Indeed, there is something of Keitel’s mannerisms and Joe Pesci’s countenance about Shillaci but we get to know Shillaci much more than Mr. Keitel or Mr. Pesci in the one hour we spend with him in “Deadly Attraction” — not through dramatics or narrative conflict but through mere observation of how he looks at his wife while he makes pasta for dinner, the excitement with which he comes into work late at night when his team gets a lead. His character appears through his behavoir the way it should in scripted drama but almost never does. If the other episodes in the series would find a focus outside of the crime itself, the show could actually be riveting.
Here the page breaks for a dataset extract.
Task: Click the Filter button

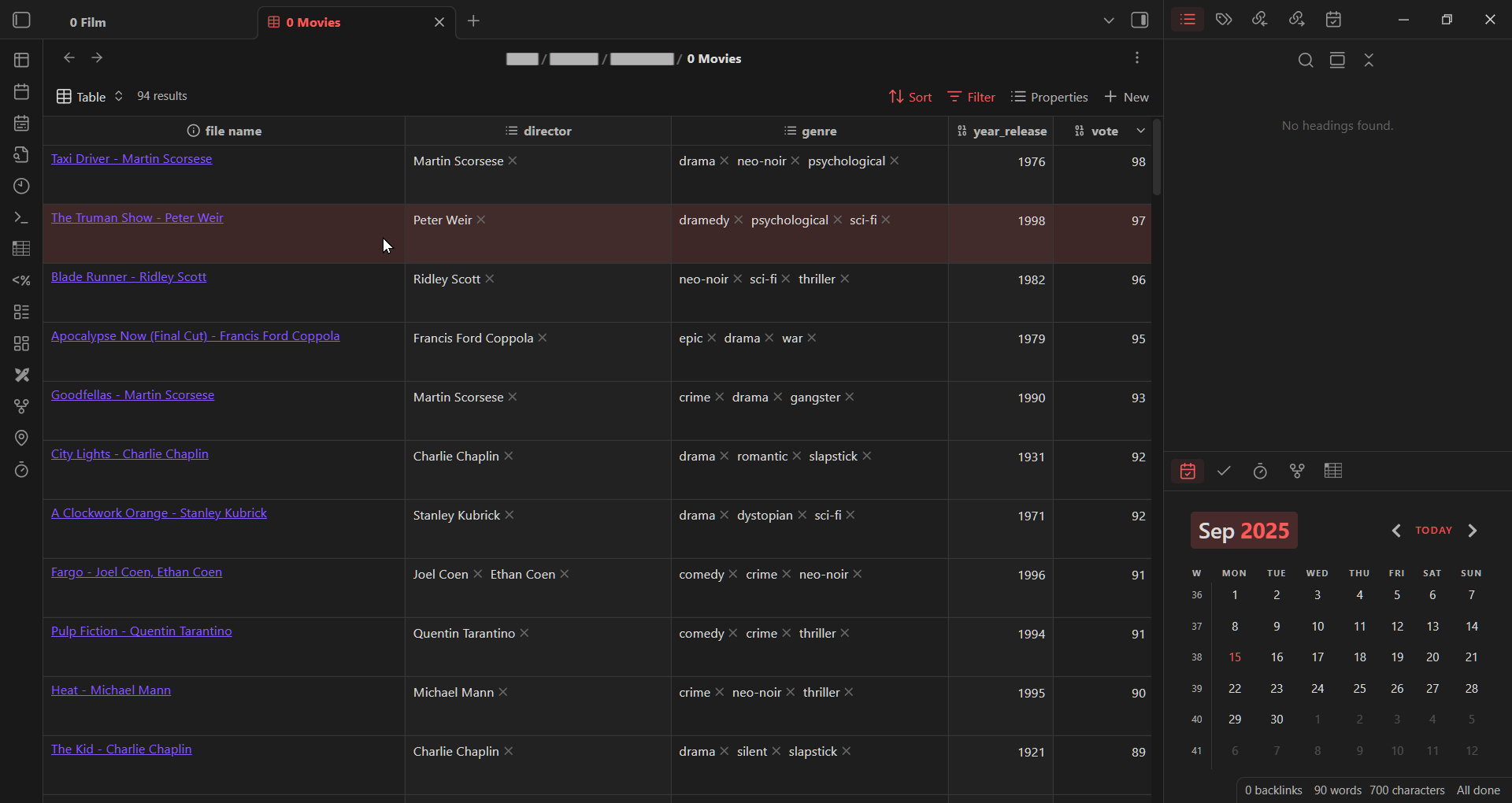Action: pyautogui.click(x=972, y=97)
Shillaci is an interesting guy and seemingly a very good detective. He is shown demonstrating real skill in interrogating a suspect — once again a drama between people. The suspect here is very shrewd. We learn that his own father was a homicide detective, making him very familiar with police interrogation techniques. Nothing seems to work until Shillaci decides to go in and try to win the young man’s trust. He does so with such sincerity that we cannot be sure if he doesn’t feel some kind of sympathy for the kid himself. The young man is clearly a murderer and yet, like a great actor, Shillaci seems to need to believe a truth in order to sell it. After he gets a confession, Shillaci still remains in character. assuring the young man that he’s going to be alright as he’s taken off to prison. Now this is riveting drama made more riveting by the fact that it’s real, of course.

This should’ve been the key to the program’s style. There is a depth to this episode that’s never reached in the others. We learn about the victim, a once homeless man who pulled himself out of his situation by working at a local Burger King and moving into an apartment. We also learn about his unfortunate generous nature which made him a target for opportunists ready to exploit him at will and which ultimately led to his cruel and violent death. A powerful atmosphere of alienation, despair, and nihilism fills this entire segment.

Unfortunately, the rest of the episodes were not graced with as colorful a lead detective as Shillaci or as interesting a victim and criminal and as a result, become more about the rote procedure again, losing the strong central thematic thread. It’s only in flashes during segments like “The Witness” that the series finds its focus, again. When the lead detectives make the tough decision to stop playing around with an uncooperative suspect and make a 10-year-old girl pick him out of a lineup as her parents’ killer, you can really feel the desperation onscreen.

The DVD presents seven episodes on two discs with only one significant extra. Since this is a program in which all of the dull bits were left in, I guess we should be thankful that there were no duller bits left to form a “deleted scenes” extra. The only extra provided, however, may actually be the best thing on both discs. Someone was very smart while shooting the “Deadly Attraction” segment and decided to keep following Sgt. Joe Shillaci around as he moved into his new job on Vice. Shillaci, now a Lieutenant, is the “star” of Miami City Vice and this is a program that should really be developed. The extra is a full length episode showing Shillaci on the streets again heading a special ops unit called the “Jump Out Crew”, and even donning a fake beard and wheelchair disguise while going undercover to bust some dealers.

I mentioned Michael Mann earlier and this looks very much like his recent Miami Vice movie, except again, this one is for real. Shot on digital video and in a similar verite style, this is the riveting and thrilling hour that The First 48 wants to be. As an “extra”, it’s an incredible gift and makes this DVD set worth owning. So if it seems odd that I gave the extras a higher rating than the program itself, it’s because A&E considers Miami City Vice to be an extra. Here’s my advice: Take control of your DVD player and watch the “Deadly Attractions” episode first to meet detective Shillaci and then quickly jump into Miami City Vice. That way, you’ll get a great feature length police drama with a fascinating lead “character”. Then, at your leisure, watch the rest of the DVD as though they were the extras. Now this is the true democratic power of DVD.